====== Data

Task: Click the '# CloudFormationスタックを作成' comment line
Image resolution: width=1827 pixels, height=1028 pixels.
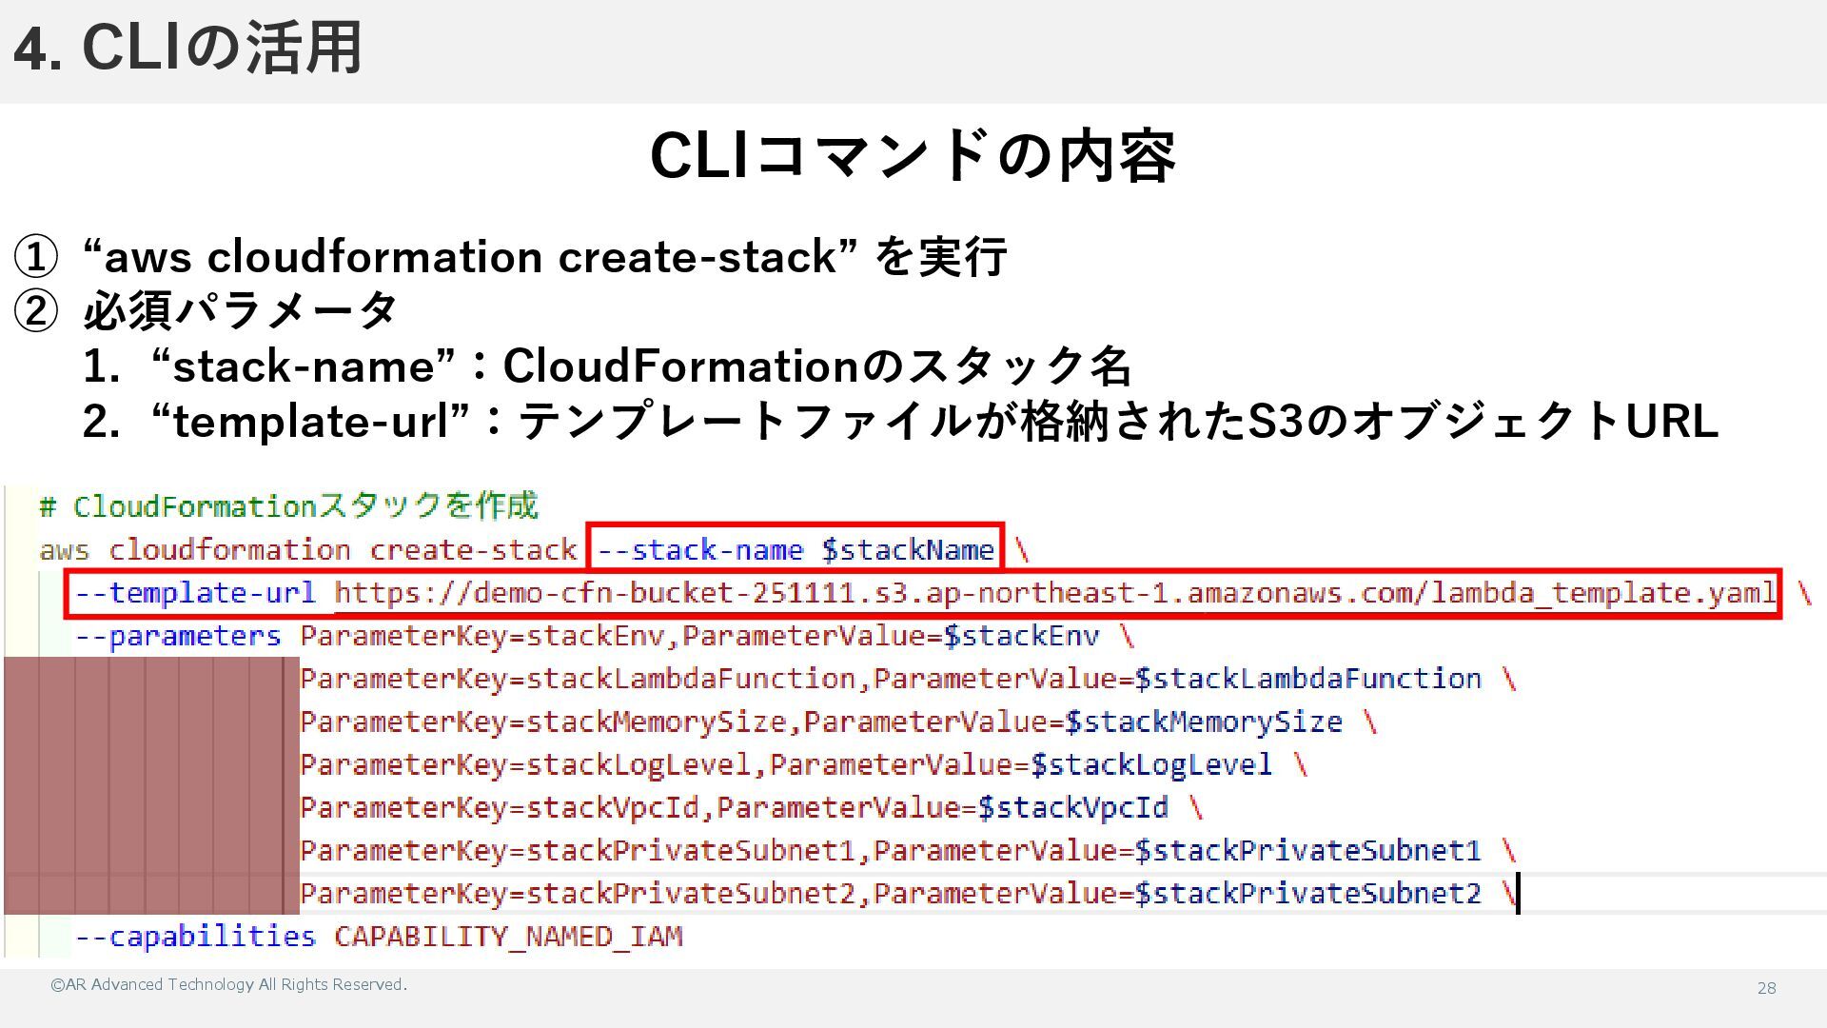Action: [288, 505]
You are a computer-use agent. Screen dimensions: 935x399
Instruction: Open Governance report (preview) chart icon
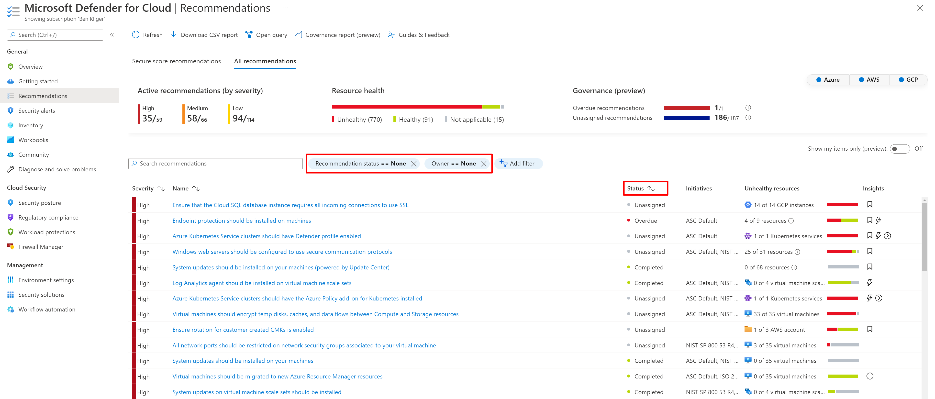pyautogui.click(x=298, y=34)
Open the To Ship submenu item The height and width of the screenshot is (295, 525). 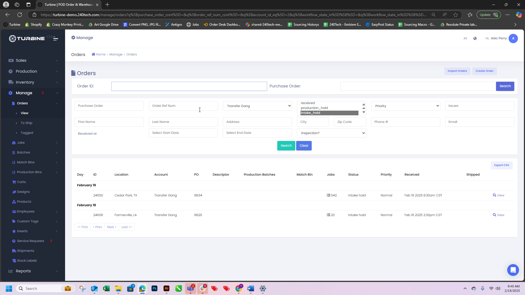coord(27,123)
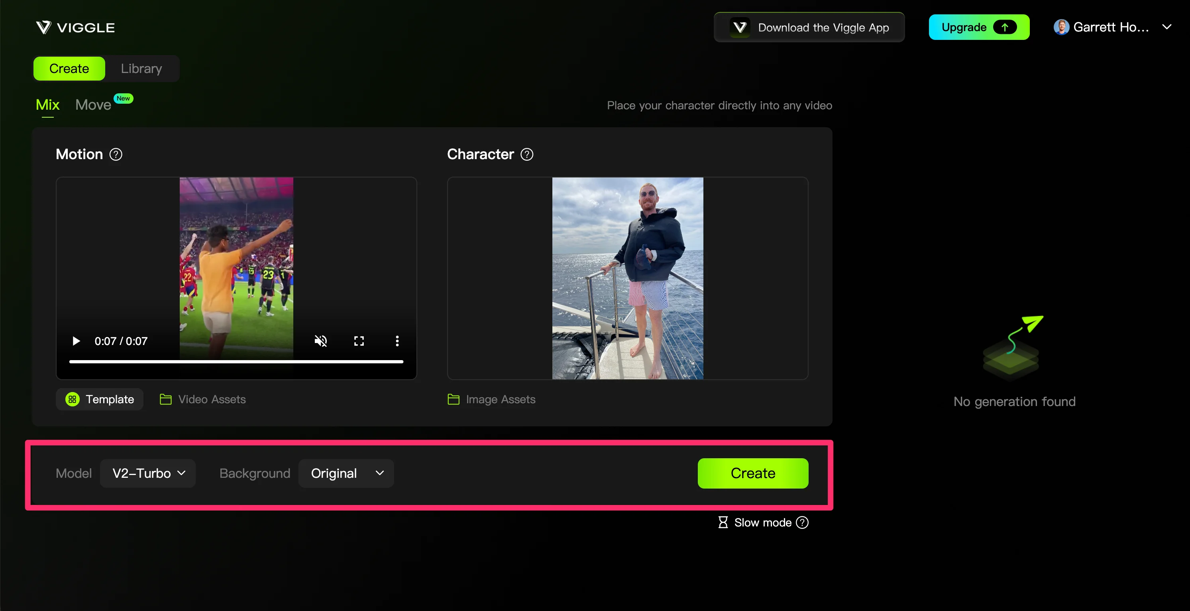Enter fullscreen on the motion video

click(359, 341)
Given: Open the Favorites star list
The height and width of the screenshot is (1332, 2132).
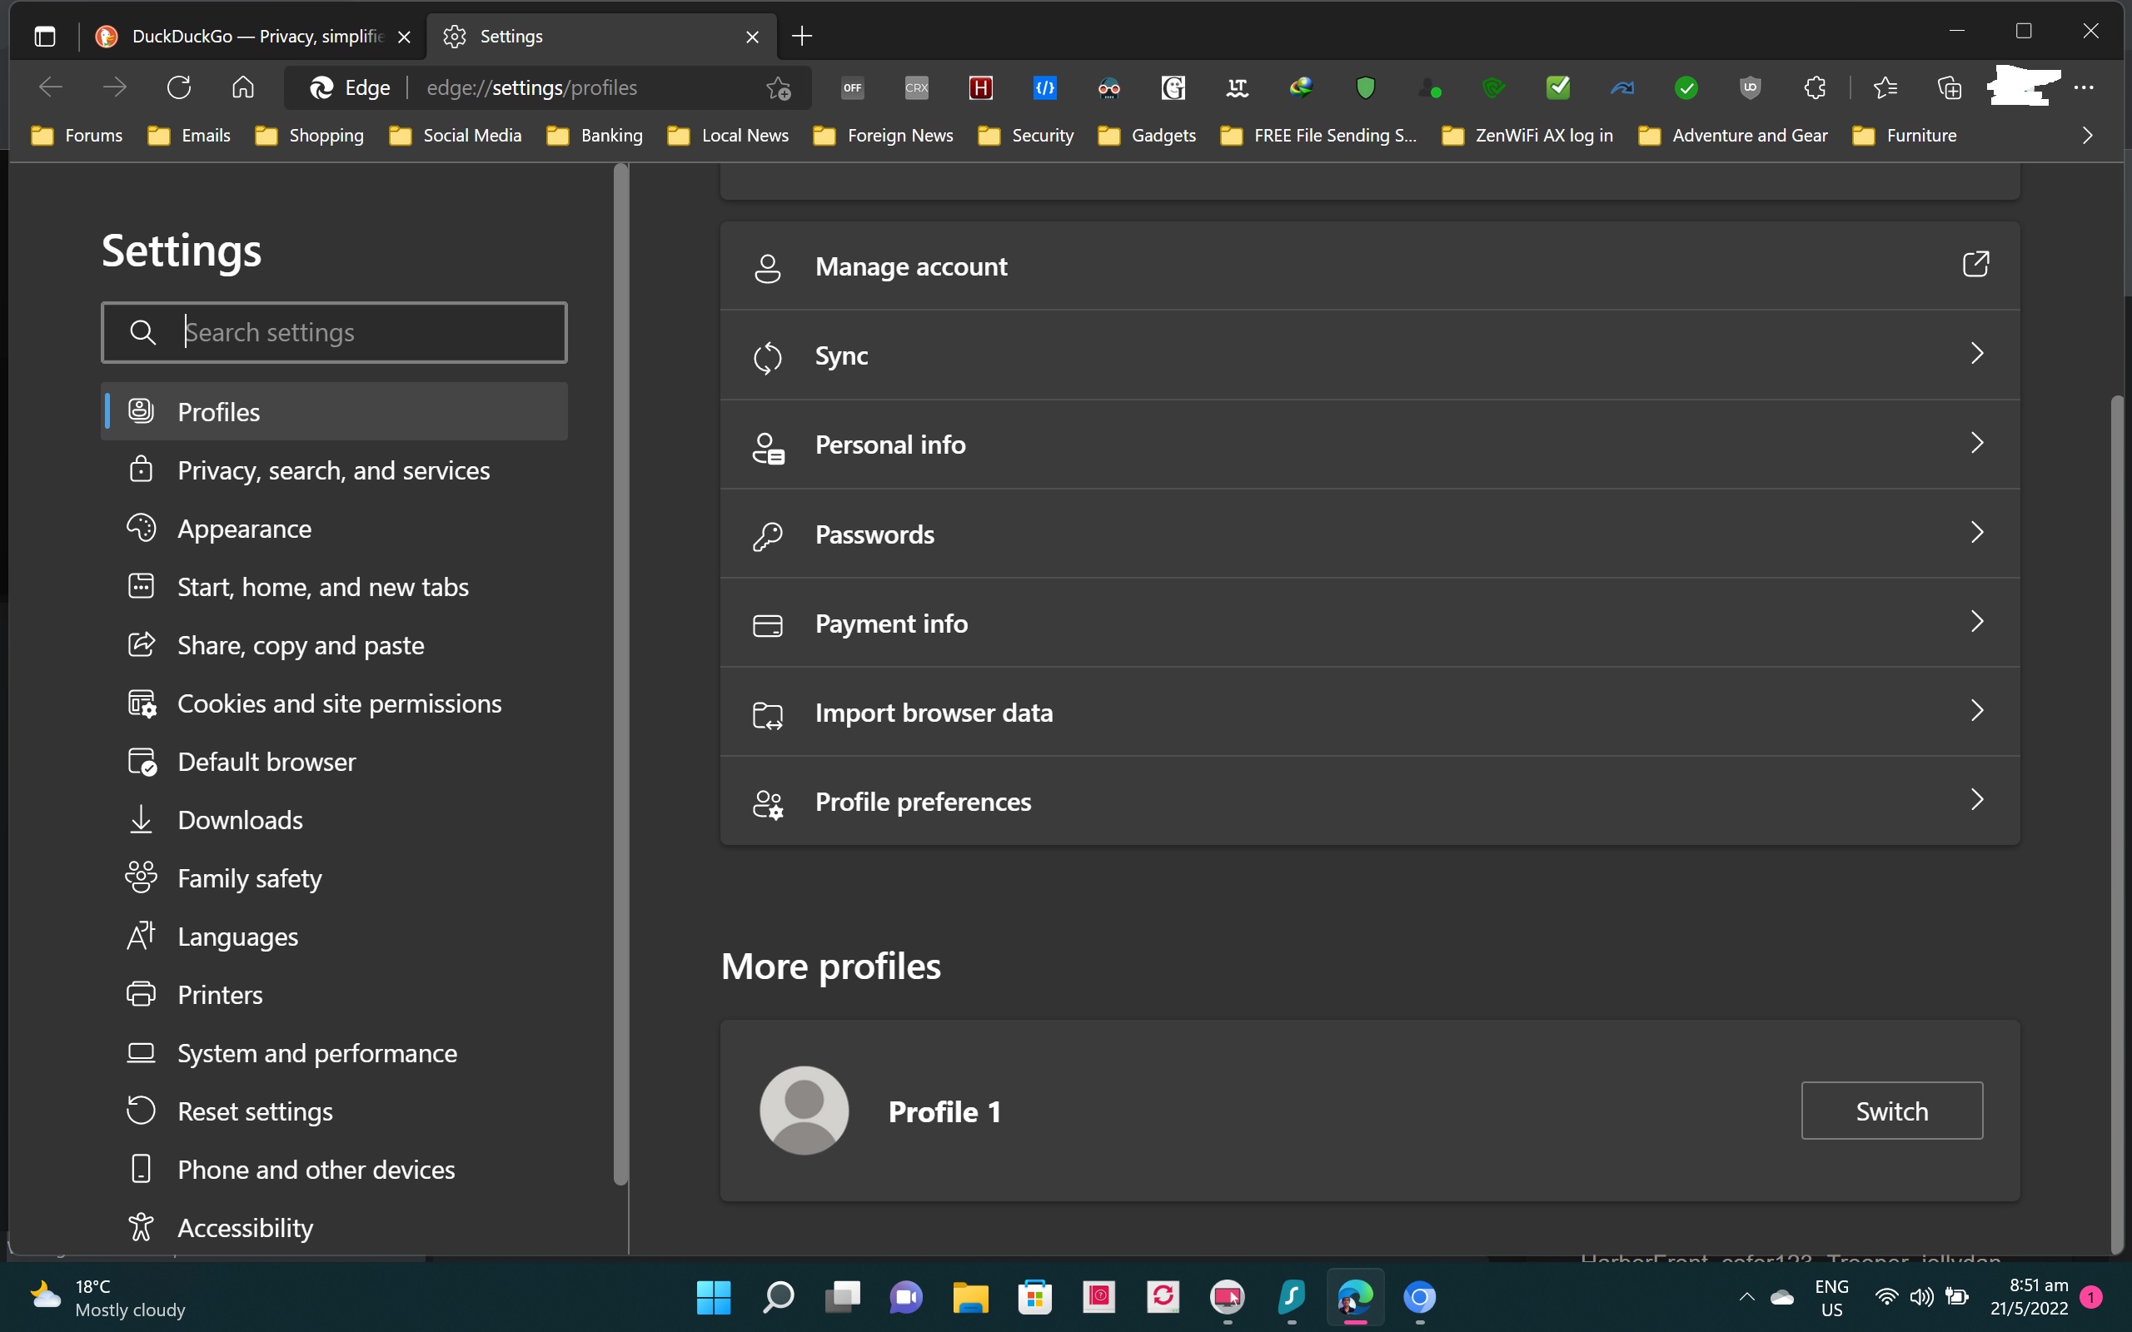Looking at the screenshot, I should (1884, 87).
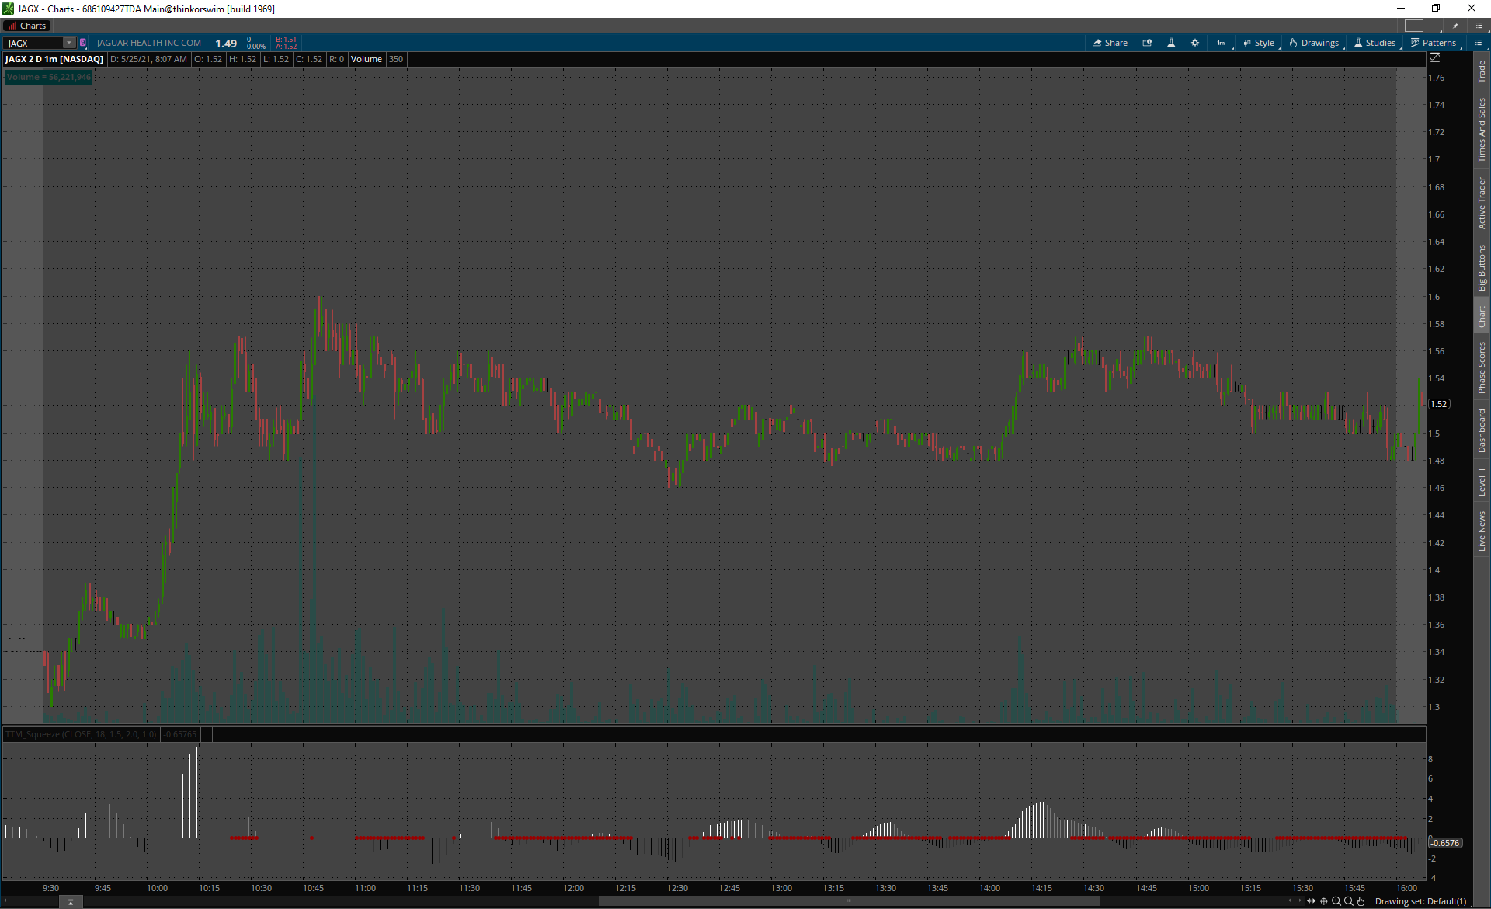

============

Starting at the line that contains "The height and width of the screenshot is (1332, 2132).", please write out every line to the end of the entries, inclusive, copied exactly and with pictures omitted.

The height and width of the screenshot is (1332, 2132).
Looking at the screenshot, I should (1884, 87).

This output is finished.